Dire aujourd’hui que 50 % des migrantEs sont des femmes est devenu presque une banalité mais cela ne signifie pas qu’elles sortent pour autant de l’invisibilité. Sauf quand elles se battent pour leurs droits, comme dans les hôtels Ibis entre 2019 et 2021.

Cette migration féminine, par sa présence massive, est partie intégrante de la résistance aux politiques migratoires violentes mises en place par tous les gouvernements de la forteresse Europe, avec la complicité de nombreux régimes réactionnaires du Sud. Ces derniers servent, moyennant finance, de gardes-chiourmes pour leurs propres populations.

« Migrantes : servantes de la mondialisation »

Les femmes des pays sous domination de l’impérialisme sont en première ligne de sa politique d’asservissement, de violence militaire, de pillage direct et indirect (via la dette avec les programmes d’ajustement structurel néolibéraux imposés par la Banque mondiale et le FMI). Poussées à l’émigration par les guerres, les désastres écologiques, la misère et l’endettement de leur famille, bien souvent à leur charge et aux besoins de laquelle elles tentent ainsi de subvenir, ces femmes transgressent à la fois le rôle qu’on leur assigne dans le pays de départ et celui que l’Union européenne voudrait leur imposer.

Pourtant, quand elles ont gagné leur droit à la circulation — au péril de leur vie et exploitées par des réseaux mafieux — et sont arrivées au bout de leur long et douloureux parcours d’exil, c’est pour grossir les rangs des chômeurEs et précaires (avec tous les dangers qui vont avec, y compris la prostitution contrainte) et, « au mieux », pour se faire surexploiter dans des emplois subalternes (dans les métiers du care ou le travail domestique). Ce que résume une formule de Michel Agier sur la place des femmes migrantes dans la division sexuelle et racisée du travail mondial : « Les migrantes sont devenues servantes de la mondialisation. »

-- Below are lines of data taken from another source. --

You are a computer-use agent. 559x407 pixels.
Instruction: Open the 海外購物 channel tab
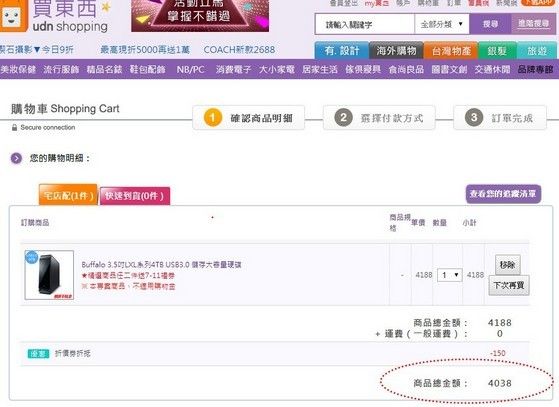[x=396, y=51]
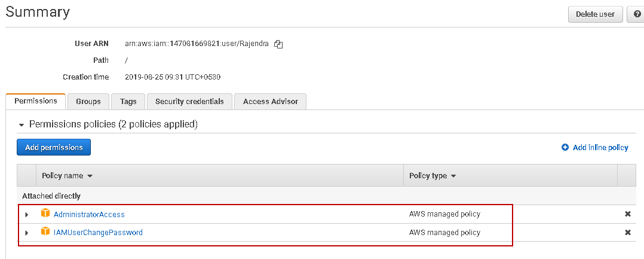The image size is (644, 259).
Task: Open the IAMUserChangePassword policy link
Action: 98,233
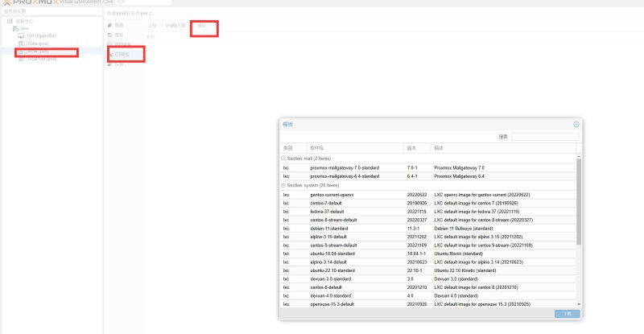The image size is (644, 334).
Task: Sort by the package name column header
Action: [x=355, y=148]
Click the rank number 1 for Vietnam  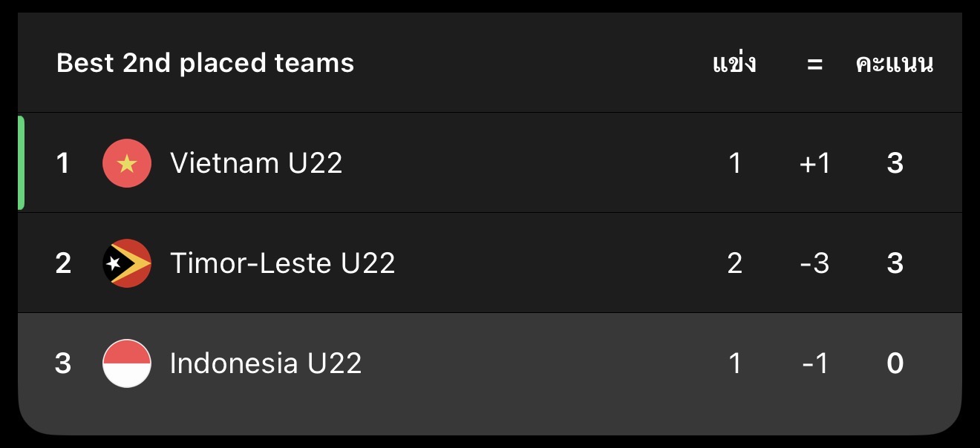click(63, 163)
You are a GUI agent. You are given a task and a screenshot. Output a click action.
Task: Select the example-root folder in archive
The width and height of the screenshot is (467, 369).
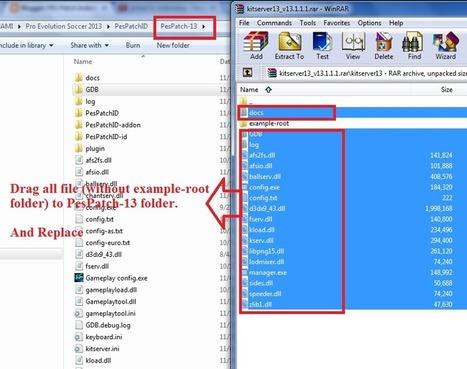269,123
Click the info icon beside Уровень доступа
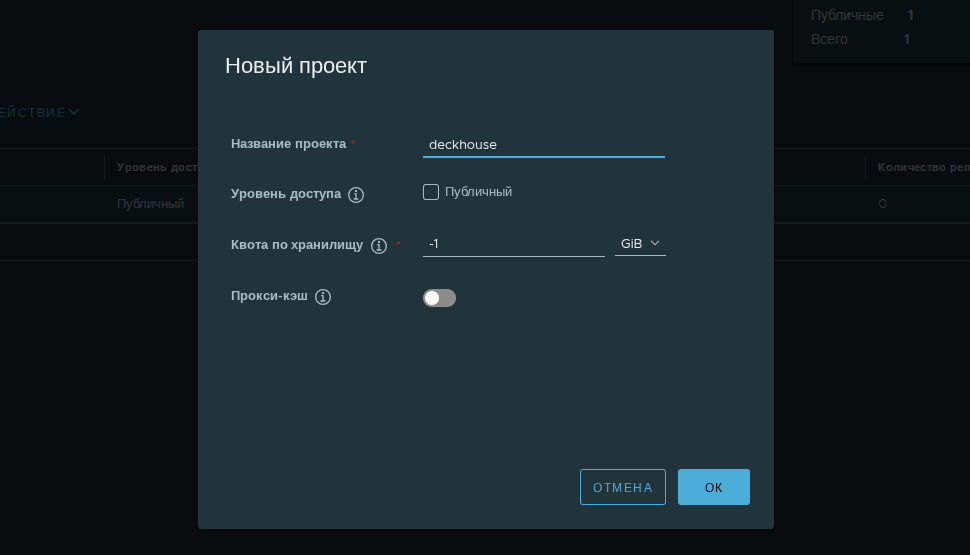Screen dimensions: 970x555 click(356, 195)
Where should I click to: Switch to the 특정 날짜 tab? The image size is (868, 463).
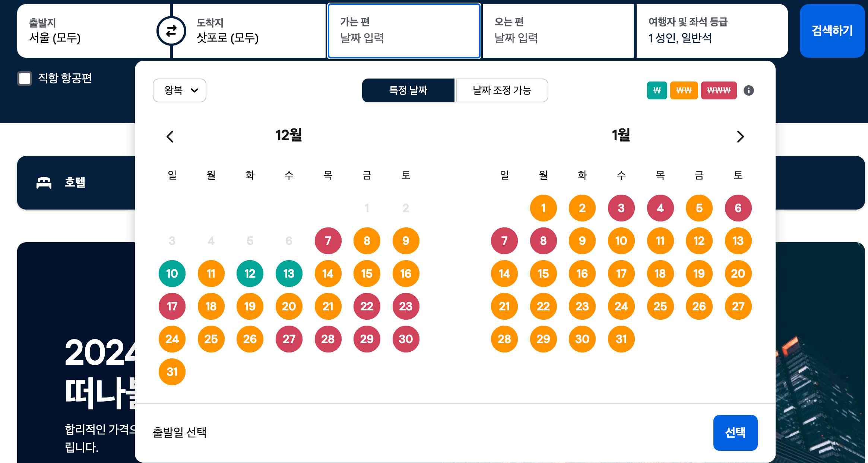(408, 90)
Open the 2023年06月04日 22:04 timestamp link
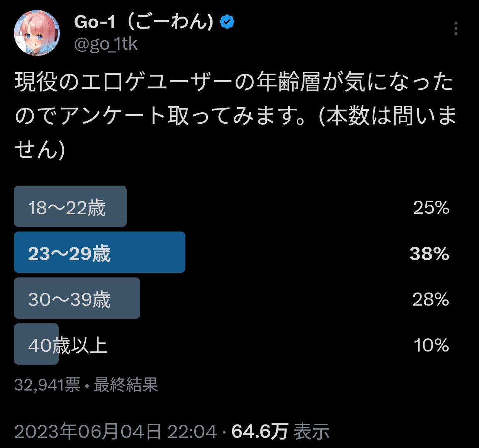479x448 pixels. tap(116, 431)

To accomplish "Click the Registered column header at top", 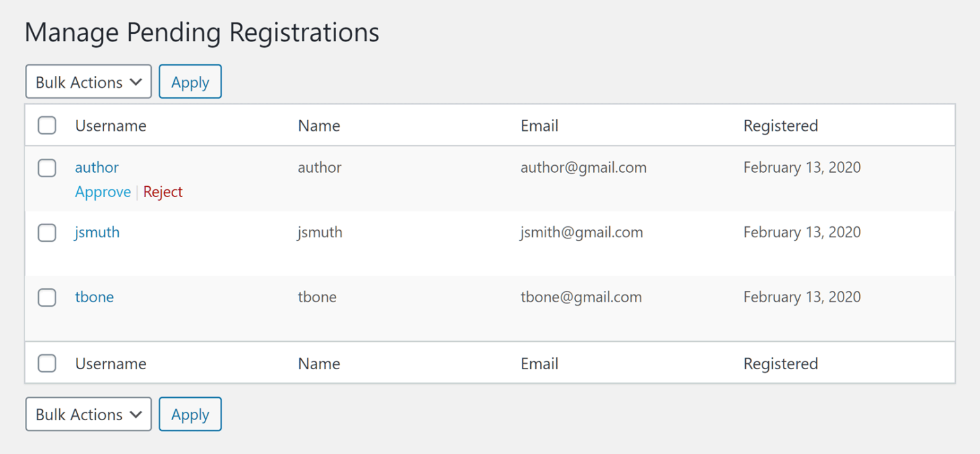I will click(780, 126).
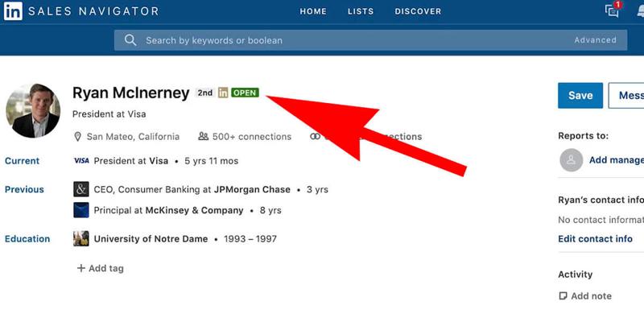Click the JPMorgan Chase company logo
This screenshot has height=322, width=644.
(81, 190)
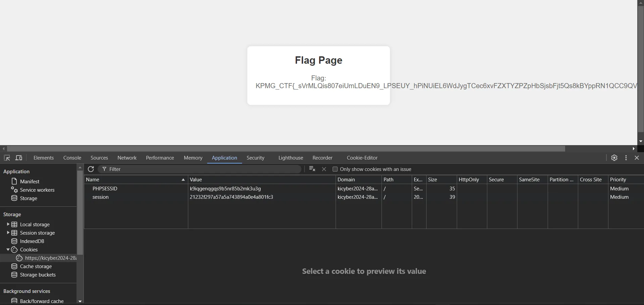Open the DevTools three-dot menu

tap(626, 158)
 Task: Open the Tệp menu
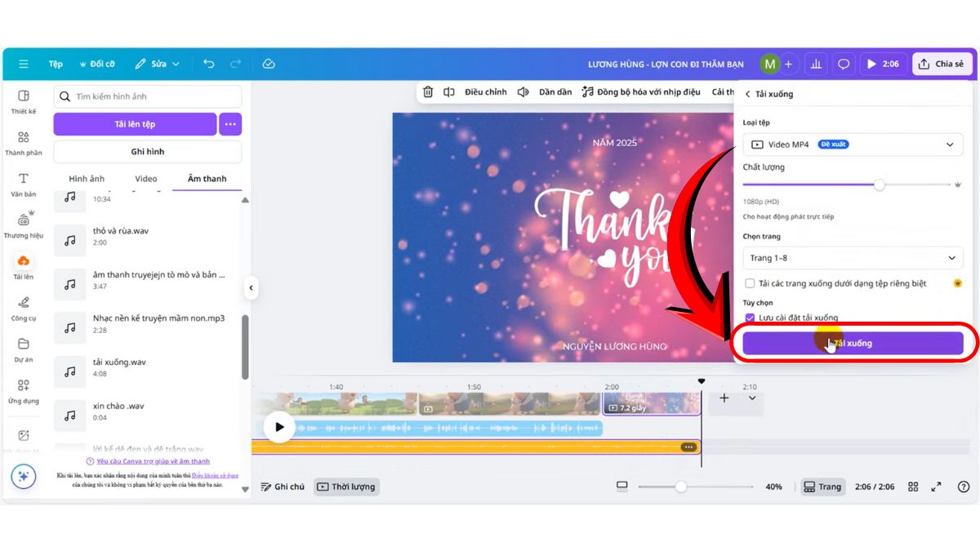click(55, 63)
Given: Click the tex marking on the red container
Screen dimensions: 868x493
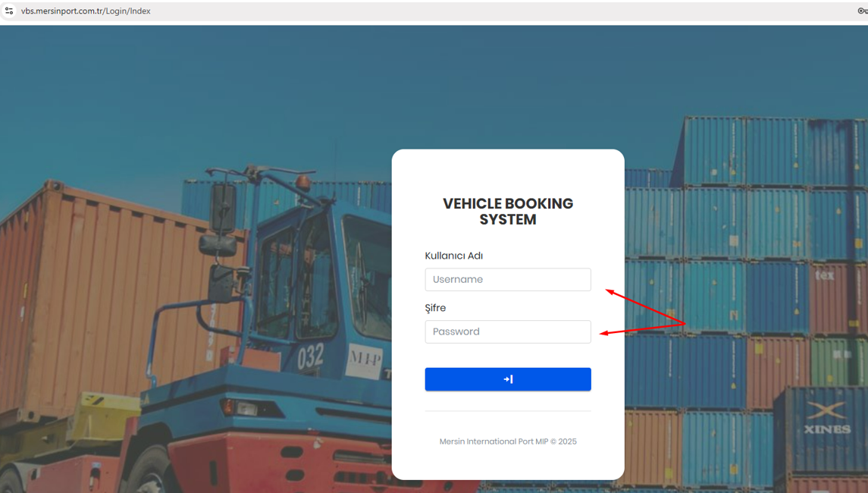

Migrantes : victimes et combattantes

Pour arriver au bout de leur voyage, leur vécu et leur stratégie diffèrent de ceux des hommes migrants. Elles mettent en leur cœur d’autres questions, d’autres problématiques et, en particulier, la centralité du corps. Les corps de ces femmes sont marqués massivement par les abus sexuels et grossesses contraintes. Elles vivent souvent leurs corps à la fois comme un handicap qui les rend plus vulnérables mais aussi comme un outil de survie et de résistance.

Tout au long de leur parcours, ce n’est qu’un continuum de violences. Elles sont à la fois victimes et combattantes. La seule transgression des frontières politiques, raciales et sexuelles qu’elles doivent mener de front en fait déjà des résistantes au quotidien.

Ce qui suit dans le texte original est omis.